8. How all these pieces fit together🔗
| Mechanism | Controlled by | Purpose |
|---|---|---|
| Producer ID (PID) | Broker assigns | Identifies producer instance |
| Sequence numbers | Producer assigns | Ordered numbering of messages per partition |
| Producer epoch | Broker increments | Distinguishes new producer session after restart |
| Leader epoch | Broker increments per partition | Distinguishes new partition leader during re-election |
| Producer state snapshot | Broker (on disk) | Tracks last sequence for each PID |
| Log truncation | New leader broker | Removes uncommitted data from previous leader |
| Metadata refresh | Producer | Learns new leader after failover |
Together, these ensure that idempotence and exactly-once semantics remain intact even across leader failures.

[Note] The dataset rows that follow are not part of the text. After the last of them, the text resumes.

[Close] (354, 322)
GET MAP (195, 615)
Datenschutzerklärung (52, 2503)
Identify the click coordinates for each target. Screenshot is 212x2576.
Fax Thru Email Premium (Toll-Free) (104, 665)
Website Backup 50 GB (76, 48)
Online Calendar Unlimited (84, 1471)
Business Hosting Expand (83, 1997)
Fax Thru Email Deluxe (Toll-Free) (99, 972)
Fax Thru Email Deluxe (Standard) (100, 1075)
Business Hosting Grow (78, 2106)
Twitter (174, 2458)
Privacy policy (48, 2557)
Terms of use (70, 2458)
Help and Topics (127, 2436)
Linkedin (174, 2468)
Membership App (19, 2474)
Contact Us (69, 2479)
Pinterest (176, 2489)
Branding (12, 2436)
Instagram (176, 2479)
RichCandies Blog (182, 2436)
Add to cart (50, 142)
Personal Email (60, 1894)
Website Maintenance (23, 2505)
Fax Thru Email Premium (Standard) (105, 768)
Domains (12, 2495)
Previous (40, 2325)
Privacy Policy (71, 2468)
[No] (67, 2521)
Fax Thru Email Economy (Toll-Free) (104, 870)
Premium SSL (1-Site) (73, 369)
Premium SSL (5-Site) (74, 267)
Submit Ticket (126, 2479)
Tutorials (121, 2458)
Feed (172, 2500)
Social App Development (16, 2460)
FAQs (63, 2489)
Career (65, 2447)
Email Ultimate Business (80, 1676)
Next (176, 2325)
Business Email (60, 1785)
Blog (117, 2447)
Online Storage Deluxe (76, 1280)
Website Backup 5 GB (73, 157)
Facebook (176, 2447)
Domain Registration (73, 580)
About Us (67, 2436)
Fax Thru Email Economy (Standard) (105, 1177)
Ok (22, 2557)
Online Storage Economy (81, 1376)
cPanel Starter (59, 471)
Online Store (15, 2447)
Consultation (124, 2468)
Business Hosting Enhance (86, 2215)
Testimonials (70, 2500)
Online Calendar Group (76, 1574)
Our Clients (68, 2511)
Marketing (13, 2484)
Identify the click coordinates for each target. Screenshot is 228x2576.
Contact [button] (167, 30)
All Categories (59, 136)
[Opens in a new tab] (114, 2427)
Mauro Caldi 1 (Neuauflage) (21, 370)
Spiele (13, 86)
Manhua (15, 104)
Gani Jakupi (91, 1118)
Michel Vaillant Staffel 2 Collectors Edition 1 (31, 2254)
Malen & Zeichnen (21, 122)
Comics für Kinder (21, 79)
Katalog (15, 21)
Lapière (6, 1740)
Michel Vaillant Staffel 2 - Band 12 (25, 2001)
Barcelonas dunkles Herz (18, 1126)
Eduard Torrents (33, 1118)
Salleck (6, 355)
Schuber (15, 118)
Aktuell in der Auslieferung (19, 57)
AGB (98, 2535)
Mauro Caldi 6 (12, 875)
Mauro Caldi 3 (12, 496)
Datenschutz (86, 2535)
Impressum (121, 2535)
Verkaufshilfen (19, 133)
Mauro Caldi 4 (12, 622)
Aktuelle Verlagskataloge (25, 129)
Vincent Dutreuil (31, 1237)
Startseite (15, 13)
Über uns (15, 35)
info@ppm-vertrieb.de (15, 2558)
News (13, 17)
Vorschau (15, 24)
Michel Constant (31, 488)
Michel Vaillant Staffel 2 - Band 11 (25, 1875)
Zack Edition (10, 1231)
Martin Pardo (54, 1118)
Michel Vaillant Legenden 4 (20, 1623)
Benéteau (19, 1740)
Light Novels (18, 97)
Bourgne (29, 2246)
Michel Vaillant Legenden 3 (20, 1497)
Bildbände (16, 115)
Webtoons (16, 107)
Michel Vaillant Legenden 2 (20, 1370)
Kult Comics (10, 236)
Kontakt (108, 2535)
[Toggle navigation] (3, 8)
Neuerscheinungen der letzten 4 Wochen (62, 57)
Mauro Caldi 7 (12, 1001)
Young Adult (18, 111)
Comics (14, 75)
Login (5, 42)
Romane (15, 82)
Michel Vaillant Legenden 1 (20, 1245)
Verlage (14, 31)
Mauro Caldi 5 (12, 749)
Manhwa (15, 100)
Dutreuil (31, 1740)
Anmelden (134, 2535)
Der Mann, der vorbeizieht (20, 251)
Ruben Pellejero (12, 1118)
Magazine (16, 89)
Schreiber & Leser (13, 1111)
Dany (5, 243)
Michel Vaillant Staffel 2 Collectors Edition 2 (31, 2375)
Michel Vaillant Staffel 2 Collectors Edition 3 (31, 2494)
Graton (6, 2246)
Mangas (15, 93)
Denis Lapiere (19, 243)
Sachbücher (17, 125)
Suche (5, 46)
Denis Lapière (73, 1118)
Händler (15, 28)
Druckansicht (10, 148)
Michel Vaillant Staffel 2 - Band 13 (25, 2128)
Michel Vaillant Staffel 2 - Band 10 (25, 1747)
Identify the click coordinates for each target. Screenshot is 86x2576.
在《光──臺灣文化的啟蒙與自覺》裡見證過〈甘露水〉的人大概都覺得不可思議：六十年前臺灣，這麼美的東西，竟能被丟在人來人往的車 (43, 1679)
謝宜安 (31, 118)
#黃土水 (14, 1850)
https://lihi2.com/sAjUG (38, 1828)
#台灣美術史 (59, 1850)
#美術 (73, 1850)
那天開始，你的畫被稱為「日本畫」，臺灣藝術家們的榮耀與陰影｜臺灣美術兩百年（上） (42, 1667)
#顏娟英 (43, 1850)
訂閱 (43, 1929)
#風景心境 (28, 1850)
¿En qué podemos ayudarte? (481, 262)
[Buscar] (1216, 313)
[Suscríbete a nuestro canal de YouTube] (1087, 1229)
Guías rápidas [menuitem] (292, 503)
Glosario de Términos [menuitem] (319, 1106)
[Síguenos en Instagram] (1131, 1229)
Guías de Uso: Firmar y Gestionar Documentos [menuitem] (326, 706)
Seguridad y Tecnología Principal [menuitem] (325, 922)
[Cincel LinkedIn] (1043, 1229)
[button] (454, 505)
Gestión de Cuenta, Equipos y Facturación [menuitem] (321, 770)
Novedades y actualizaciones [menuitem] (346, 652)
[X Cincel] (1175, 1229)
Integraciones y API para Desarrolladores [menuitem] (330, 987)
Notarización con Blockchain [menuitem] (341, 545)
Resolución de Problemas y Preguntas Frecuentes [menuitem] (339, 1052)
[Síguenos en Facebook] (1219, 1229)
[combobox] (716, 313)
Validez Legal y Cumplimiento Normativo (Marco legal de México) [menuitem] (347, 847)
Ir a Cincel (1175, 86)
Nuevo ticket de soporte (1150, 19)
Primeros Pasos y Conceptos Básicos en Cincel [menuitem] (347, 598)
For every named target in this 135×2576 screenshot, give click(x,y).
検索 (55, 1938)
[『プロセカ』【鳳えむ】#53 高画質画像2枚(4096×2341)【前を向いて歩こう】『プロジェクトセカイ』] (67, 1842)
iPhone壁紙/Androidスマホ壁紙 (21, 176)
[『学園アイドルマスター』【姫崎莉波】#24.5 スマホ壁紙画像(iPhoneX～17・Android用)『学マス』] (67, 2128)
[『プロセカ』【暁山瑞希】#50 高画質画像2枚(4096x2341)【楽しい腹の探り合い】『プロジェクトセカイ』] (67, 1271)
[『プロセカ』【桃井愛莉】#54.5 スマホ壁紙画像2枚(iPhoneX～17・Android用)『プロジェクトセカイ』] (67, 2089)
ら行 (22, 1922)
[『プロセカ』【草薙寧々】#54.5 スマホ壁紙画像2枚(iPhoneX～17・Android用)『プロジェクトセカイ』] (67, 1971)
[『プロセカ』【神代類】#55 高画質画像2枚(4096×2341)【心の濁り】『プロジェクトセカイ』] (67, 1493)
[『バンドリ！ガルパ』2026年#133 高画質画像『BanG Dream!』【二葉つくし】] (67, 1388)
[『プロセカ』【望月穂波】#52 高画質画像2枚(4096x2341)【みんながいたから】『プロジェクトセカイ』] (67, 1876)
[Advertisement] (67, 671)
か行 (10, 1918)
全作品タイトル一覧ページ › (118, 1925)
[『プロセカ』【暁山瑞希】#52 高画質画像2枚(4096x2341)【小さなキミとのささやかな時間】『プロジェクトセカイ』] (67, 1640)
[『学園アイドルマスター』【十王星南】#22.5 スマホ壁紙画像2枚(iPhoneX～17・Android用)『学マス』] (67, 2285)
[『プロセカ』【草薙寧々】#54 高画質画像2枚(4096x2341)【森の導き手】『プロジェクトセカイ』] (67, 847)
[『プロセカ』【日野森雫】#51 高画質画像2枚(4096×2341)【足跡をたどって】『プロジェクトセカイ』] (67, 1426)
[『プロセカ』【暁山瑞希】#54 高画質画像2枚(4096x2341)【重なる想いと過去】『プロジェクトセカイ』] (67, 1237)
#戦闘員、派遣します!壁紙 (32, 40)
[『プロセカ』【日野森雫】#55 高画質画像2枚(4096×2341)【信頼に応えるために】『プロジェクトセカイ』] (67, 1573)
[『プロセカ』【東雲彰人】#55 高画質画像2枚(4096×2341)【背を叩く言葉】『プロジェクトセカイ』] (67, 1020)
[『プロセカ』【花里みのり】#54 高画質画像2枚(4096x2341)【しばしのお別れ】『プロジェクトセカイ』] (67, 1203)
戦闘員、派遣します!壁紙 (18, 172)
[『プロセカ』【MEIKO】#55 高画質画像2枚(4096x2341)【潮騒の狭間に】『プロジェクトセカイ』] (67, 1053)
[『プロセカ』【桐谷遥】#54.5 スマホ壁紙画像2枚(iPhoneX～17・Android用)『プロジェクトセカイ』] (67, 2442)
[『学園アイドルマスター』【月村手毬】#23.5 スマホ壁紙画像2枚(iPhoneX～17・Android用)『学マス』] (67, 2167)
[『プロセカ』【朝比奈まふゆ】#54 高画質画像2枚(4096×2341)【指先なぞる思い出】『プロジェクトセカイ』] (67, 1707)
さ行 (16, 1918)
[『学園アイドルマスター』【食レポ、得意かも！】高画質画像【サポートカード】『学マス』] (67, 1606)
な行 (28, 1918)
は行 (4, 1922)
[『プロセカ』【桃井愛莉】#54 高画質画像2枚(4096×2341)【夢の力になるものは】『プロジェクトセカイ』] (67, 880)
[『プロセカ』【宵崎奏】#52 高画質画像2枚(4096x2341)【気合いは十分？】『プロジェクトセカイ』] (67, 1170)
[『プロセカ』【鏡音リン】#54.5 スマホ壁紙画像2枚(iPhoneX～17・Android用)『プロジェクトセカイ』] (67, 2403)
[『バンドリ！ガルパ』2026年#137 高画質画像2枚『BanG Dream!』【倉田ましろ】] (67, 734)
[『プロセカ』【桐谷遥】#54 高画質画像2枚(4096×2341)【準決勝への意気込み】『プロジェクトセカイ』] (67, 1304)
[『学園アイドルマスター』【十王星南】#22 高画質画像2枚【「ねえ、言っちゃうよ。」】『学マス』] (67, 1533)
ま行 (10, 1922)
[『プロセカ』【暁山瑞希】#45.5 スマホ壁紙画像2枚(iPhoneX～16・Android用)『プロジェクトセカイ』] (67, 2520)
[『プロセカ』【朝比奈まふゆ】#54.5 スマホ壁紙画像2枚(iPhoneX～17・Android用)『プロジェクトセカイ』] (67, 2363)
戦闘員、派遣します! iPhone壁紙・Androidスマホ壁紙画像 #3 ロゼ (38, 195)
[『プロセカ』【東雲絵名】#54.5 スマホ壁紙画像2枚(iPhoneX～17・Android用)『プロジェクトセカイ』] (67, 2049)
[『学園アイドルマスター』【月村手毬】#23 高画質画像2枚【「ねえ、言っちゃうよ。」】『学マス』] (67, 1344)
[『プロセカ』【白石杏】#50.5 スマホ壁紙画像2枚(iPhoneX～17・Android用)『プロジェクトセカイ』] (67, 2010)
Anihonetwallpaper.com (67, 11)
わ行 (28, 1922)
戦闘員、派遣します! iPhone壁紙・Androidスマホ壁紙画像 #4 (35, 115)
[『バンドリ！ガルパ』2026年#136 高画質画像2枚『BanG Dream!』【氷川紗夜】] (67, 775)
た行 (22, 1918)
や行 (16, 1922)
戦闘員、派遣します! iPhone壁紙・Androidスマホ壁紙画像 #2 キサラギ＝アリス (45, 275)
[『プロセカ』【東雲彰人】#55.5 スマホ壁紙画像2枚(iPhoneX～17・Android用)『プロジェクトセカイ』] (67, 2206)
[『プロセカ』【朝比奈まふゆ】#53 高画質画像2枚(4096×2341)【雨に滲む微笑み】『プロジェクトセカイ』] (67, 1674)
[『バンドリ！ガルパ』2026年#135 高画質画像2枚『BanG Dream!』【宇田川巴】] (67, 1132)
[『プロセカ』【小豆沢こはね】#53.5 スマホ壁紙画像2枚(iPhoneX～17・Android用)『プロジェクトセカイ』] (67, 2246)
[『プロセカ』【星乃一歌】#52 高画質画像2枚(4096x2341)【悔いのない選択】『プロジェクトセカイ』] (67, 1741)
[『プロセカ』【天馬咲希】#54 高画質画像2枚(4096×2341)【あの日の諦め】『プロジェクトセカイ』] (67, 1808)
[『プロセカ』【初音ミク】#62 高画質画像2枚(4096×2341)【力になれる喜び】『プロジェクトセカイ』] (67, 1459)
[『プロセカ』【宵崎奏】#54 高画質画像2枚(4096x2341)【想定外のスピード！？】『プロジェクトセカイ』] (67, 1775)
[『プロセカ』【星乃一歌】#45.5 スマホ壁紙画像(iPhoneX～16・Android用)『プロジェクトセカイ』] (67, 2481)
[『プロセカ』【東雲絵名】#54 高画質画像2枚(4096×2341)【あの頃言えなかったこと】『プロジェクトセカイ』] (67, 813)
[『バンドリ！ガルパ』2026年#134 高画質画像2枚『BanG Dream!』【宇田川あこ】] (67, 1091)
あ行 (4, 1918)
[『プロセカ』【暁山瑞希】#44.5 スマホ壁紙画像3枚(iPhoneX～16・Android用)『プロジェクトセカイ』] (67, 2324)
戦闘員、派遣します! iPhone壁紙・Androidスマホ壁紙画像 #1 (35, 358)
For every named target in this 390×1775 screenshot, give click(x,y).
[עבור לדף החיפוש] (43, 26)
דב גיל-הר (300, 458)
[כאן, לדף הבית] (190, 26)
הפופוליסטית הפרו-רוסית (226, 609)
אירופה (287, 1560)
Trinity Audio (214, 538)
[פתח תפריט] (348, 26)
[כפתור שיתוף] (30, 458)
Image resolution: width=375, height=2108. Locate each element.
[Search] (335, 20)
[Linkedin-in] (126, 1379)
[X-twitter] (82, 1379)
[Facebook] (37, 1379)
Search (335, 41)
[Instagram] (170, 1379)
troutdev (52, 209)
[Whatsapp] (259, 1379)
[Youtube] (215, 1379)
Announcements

9. Step-by-step: EOS through leader failover🔗
Let’s walk through a real example.
| Step | Action | What Happens |
|---|---|---|
| 1 | Broker A is leader | Producer sends (PID=1234, seq=100–109) |
| 2 | Broker A crashes mid-write | Some messages written, some pending |
| 3 | Broker B becomes leader | Rebuilds state, truncates uncommitted data |
| 4 | Producer retries batch | Still uses (PID=1234, seq=100–109) |
| 5 | Broker B checks snapshot | Sees duplicates → ignores |
| 6 | Producer sends new batch (seq=110–119) | Broker B accepts and appends |
| ✅ | Result | No duplicates, no lost messages, consistent order |
10. Summary: Kafka’s idempotence + leader epochs🔗
| Concept | Description | Role in EOS |
|---|---|---|
| Producer ID (PID) | Unique ID per producer | Identify source of messages |
| Sequence Number | Increment per partition | Detect duplicates, maintain order |
| Producer Epoch | Increment per restart | Ignore stale messages after restart |
| Leader Epoch | Increment per leader re-election | Ensure log consistency after failover |
| Producer State Snapshot | Stored on broker | Recover last sequence after failover |
| Retry behavior | Retains same sequence for same batch | Prevent duplicates across retries or failovers |
✅ In short:
- Offsets are still assigned by the broker.
- Sequence numbers are assigned by the producer.
- When the leader changes, the new leader rebuilds its producer state from the log and uses the leader epoch to stay consistent.
- If the producer retries the same batch, the sequence numbers remain the same, and the new leader detects duplicates and discards them.
- Producer epoch protects against old messages from previous producer sessions.
Together, this combination of PID, sequence numbers, producer epoch, and leader epoch allows Kafka to maintain exactly-once semantics — even across broker failovers and leader re-elections.